QUOTED PASSAGE:
Surges of new infections in Florida, California, Texas, Arizona and other Southern states are prompting some governors to threaten shutting down their states again. Images of people crowded into restaurants and sunbathing on beaches not wearing face masks is disquieting to many. Will such behavior bring about a tsunami of hospitalizations and deaths like what New York experienced in April?
The lessons learned over the past four months of the COVID-19 pandemic is that each person’s risk of a poor outcome, namely hospitalization or death, largely depends on the presence of underlying health conditions, or their age. Conditions such as chronic lung disease, diabetes and chronic kidney disease are significant factors for poor outcomes including death due to COVID-19. Hospitalizations and deaths are six and 12 times higher, respectively, for people with underlying health conditions, compared to those who reported no such conditions.
In general, the older a person, the more vulnerable they are. More than 27 percent of confirmed cases over the age of 85 have died. This rate dropped to 18 percent for those between 75 and 84, and 9 percent for those between 65 and 74. The rate among those between 5 and 49 is 0.3 percent, with more than one-half of all infections occurring in this age cohort.

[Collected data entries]
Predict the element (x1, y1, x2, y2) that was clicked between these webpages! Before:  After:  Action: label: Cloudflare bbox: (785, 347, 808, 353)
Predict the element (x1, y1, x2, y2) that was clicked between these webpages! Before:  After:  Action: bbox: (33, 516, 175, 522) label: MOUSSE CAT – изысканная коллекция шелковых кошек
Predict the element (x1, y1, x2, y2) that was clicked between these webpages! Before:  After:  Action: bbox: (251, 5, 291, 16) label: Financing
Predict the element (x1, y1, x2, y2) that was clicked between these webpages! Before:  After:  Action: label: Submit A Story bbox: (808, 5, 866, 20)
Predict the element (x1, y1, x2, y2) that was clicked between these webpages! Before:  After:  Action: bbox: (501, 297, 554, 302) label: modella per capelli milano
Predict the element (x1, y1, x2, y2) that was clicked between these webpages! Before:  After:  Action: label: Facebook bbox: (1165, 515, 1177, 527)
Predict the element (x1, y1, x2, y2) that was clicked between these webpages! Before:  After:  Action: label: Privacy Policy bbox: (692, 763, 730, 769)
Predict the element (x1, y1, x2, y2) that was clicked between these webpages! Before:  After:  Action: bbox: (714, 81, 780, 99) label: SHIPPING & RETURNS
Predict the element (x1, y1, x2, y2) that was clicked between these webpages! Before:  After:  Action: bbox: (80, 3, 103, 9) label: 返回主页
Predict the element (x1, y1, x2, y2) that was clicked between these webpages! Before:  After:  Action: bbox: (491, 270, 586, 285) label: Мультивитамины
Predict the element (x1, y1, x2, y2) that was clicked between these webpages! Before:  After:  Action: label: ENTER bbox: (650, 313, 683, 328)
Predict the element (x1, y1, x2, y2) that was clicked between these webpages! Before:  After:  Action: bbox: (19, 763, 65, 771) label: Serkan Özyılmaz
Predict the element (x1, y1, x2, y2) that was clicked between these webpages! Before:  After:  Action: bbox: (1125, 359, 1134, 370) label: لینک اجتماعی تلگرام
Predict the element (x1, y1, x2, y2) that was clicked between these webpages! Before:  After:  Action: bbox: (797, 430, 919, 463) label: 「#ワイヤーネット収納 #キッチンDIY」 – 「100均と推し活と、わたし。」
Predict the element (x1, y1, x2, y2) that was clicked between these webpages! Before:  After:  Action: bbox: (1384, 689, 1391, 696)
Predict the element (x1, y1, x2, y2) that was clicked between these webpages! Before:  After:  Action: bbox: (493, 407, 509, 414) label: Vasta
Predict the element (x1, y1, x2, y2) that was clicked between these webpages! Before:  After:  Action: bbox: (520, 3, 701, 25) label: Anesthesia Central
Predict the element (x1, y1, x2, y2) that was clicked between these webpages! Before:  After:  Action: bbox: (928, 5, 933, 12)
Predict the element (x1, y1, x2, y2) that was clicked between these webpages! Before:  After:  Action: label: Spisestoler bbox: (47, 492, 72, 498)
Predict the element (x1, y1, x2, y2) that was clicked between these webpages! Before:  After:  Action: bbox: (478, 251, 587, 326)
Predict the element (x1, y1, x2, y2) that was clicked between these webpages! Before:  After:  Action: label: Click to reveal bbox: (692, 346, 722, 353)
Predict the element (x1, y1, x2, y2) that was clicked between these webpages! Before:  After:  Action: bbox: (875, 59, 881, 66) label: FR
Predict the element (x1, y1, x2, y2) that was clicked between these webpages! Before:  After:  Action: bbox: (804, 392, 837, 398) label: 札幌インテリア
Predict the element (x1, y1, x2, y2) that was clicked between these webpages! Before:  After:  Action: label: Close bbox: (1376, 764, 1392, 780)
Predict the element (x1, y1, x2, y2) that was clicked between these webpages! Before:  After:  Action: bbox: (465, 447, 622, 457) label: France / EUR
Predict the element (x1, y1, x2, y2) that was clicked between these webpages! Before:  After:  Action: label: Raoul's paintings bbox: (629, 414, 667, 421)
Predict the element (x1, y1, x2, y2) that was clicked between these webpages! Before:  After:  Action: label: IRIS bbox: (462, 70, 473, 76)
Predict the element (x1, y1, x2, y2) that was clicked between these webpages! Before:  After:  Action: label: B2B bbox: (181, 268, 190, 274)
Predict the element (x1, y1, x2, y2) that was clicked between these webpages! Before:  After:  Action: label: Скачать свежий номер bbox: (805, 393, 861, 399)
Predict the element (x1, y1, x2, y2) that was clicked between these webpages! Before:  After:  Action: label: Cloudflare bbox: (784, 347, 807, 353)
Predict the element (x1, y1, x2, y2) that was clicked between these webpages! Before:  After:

EXERCISE: Pick up the article on COVID-19 risk by age and health conditions after its last sentence and continue it.

RESULT:
With the United States setting new daily records for COVID-19 cases, the demographics of these cases will dictate the outcomes in late July. Since the pandemic began in early March, there have been over three times more infections in people between the ages of 30 and 39 than people between the ages of 75 and 84. However, there have been almost 22 times more people between the ages of 75 and 84 who have died than those between the ages of 30 and 39. If all the new infections being reported today are seniors, the health care systems in these cities would be overwhelmed. If they are predominantly under 50 years of age, the systems should be expected to meet their health care needs.
The lesson learned from this analysis is that not all cases are the same. The population risk with 5,000 cases among college-age students with no underlying health conditions means something quite different than 5,000 cases among people with chronic lung disease or octogenarians. Our nation’s challenge today is protecting high-risk people. And how do we do this? By limiting virus transmission from low-risk people to high-risk people.
As the number of cases continues to grow, high-risk people must voluntarily shelter-in-place, including all senior living facilities. Maintaining strict social distancing precautions, face mask use and good hand hygiene are important measures to best assure protection against COVID-19, but critically so for the most vulnerable. This represents the only way to protect such individuals and give them more control over their health. This solution is not ideal, but far more acceptable than an entire state, or the country, including low-risk people, sheltering in place. For their own well-being, and the well-being of the nation, it is imperative for high-risk people to voluntarily shelter in place.
Breaking down new cases by risk group provides a more accurate picture of how current cases will convert into hospitalizations and deaths. This deep dive into the data will make it possible to plan accordingly and forecast hospital and ICU bed requirements. The well-being of our nation depends on it.
Sheldon H. Jacobson, Ph.D., is a founder professor of computer science at the University of Illinois at Urbana-Champaign; he applies his expertise in data driven risk assessment to evaluate and inform public policy and public health and is an active member of INFORMS.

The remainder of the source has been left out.